Is your enterprise vulnerable to ‘deepfake’ technology? (The answer is yes)


You get an audio message from your CEO urgently requesting a money transfer. Or the VP of marketing leaves a voice message asking you to immediately send that file containing the company’s product launch schedule to an ultra-secure email address because she’s presenting to the board of directors in 20 minutes.

Are you going to demand proof that your CEO and VP of marketing are who they say they are? You might. Then again, you might not. After all, time is of the essence! Plus, how could it not be them? What, were they deepfaked?

Maybe. As Axios reports, “In the first signs of a mounting threat, criminals are starting to use deepfakes — starting with AI-generated audio — to impersonate CEOs and steal millions from companies, which are largely unprepared to combat them.”

Most of us are familiar with deepfakes in the celebrity realm, in which artificial intelligence (AI) and deep learning (hence the “deep” part of the portmanteau) are used to fake the voices — and sometimes the faces and bodies — of famous people. Deepfake audio is even easier than deepfake video (not that any deepfakes are easy; they do require some skills, time, and expense on the part of the creators). If the target is a prominent CEO, there’s a wealth of audio sources available online — interviews, earnings calls, conference speeches and panel appearances — that can be fed to an AI system capable of “learning” how to imitate not just a voice, but a personality.

This isn’t just a theory: Security vendor Symantec last summer revealed that deepfake perpetrators stole millions of dollars from three companies whose chief financial officers were duped by fake CEOs into transferring large amounts of cash.

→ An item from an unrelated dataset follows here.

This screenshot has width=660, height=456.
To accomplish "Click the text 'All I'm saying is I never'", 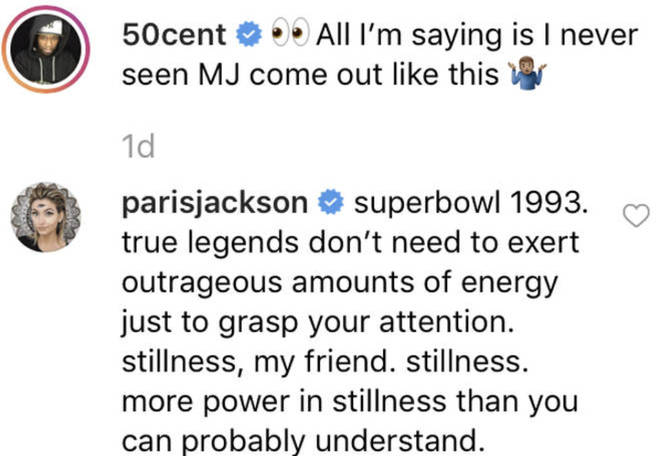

“I don’t think corporate infrastructure is prepared for a world where you can’t trust the voice or video of your colleague anymore,” Henry Ajder of Deeptrace, a deepfakes-detection startup, told Axios.

Sure, Ajder works for a deepfake-detection vendor, but it’s hard to argue that he’s wrong. Deepfakes are one of many AI-related technologies for which societies and entire nations — never mind businesses! — are unprepared.

While Symantec, Deeptrace, and others are working on solutions to detect deepfakes, as often is the case with evolving digital security threats, the vendors are playing catchup. In the meantime, as deepfakes become more sophisticated and difficult to detect, enterprises may be forced to revise communications protocols to build procedural safeguards against digital deception.

Finally, the best defense for enterprises against deepfakes is awareness and, perhaps ironically, human instinct. Most of us have the ability to sense when something is a little “off,” whether it’s a person or a person’s story. It’s part of our survival instinct, built up and reinforced over thousands of generations. It’s the one edge we have over machines — for now. Let’s use it.